Como comenté más arriba, para escribir esto me puse a pensar principalmente en mi propia envidia. No fue nada fácil, no es sencillo cargar con ella. No obstante pude hacer algo. Pude conocerla un poco más, aceptarla y no negarla. No asustarme, familiarizarme con la idea de la envidia dentro de mí fue un desafío. Identifiqué a quienes envidio junto con las razones y fue muy doloroso. Me dispuse a orar y rogar a Dios por libertad. Sin duda, quisiera no experimentar esa tendencia, pero principalmente quiero que no ejerza su dominio silencioso. Fue así como pude saborear, aunque de manera imperfecta, que aceptar mi propia envidia suscita su deconstrucción desde adentro; para desbaratar la envidia tengo que hacerme consciente de lo que deseo.

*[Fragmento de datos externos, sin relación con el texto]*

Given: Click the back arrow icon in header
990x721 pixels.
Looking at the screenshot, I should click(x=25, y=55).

Habiendo hecho esto en casos concretos, pude reelaborar mi imagen del otro y conocer más mis carencias ocultas.
Finalmente, ¿donde está Dios en todo esto? Resuena cada tanto en mi mente la invitación que Jesús le hace a Pedro en el Evangelio de Juan, capitulo 21. Intrigado por el destino de Juan, Pedro pregunta: “—Señor, ¿qué va a pasar con éste? Jesús le contestó:—Si yo quiero que él viva hasta que yo regrese, ¿qué te importa a ti? Tú sígueme.” Jesús nos invita a trascender, a no quedar pegados a las comparaciones con las vidas ajenas. La invitación es mirar a Jesús, a seguirlo, esto es construir desde el amor, el servicio, la calidez, la empatía y la gracia. El poder del amor del Dios incondicional fue en mi caso la catapulta hacia la aceptación. Si he experimentado que ya no hay condenación puedo saber que puedo reconocerme envidioso ante mí mismo y ante Dios, el que todo lo abraza. Junto a Dios puedo elaborar mi envidia en un lugar de confianza. Puedo soltar al otro y hacerme responsable de mis propias necesidades y caprichos.

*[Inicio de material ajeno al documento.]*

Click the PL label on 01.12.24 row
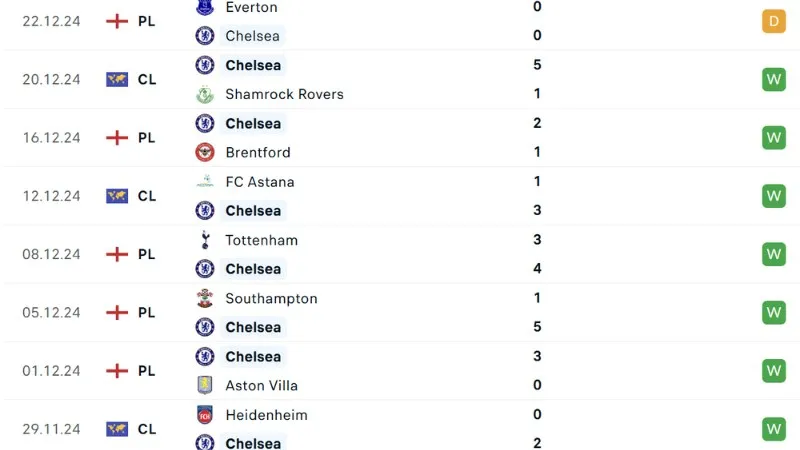This screenshot has height=450, width=800. (146, 371)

Dios hace salir el sol sobre justos e injustos. Quizá otros tengan más posibilidades que nosotros, mas éxito, mas bienes, mas bendiciones, en otras palabras más gracia, que así mismo nosotros también disfrutamos, ¿acaso no se trata todo de eso? Si podemos reconocernos pobres en espíritu, podremos ver que todo es gracia, soltaremos la envidia y podremos ser agradecidos y celebrar la vida de los otros.
Espero que este sondeo por mi propia envidia sea un impulso para tu propia exploración, con el fin de ser, junto a Dios, progresivamente libres.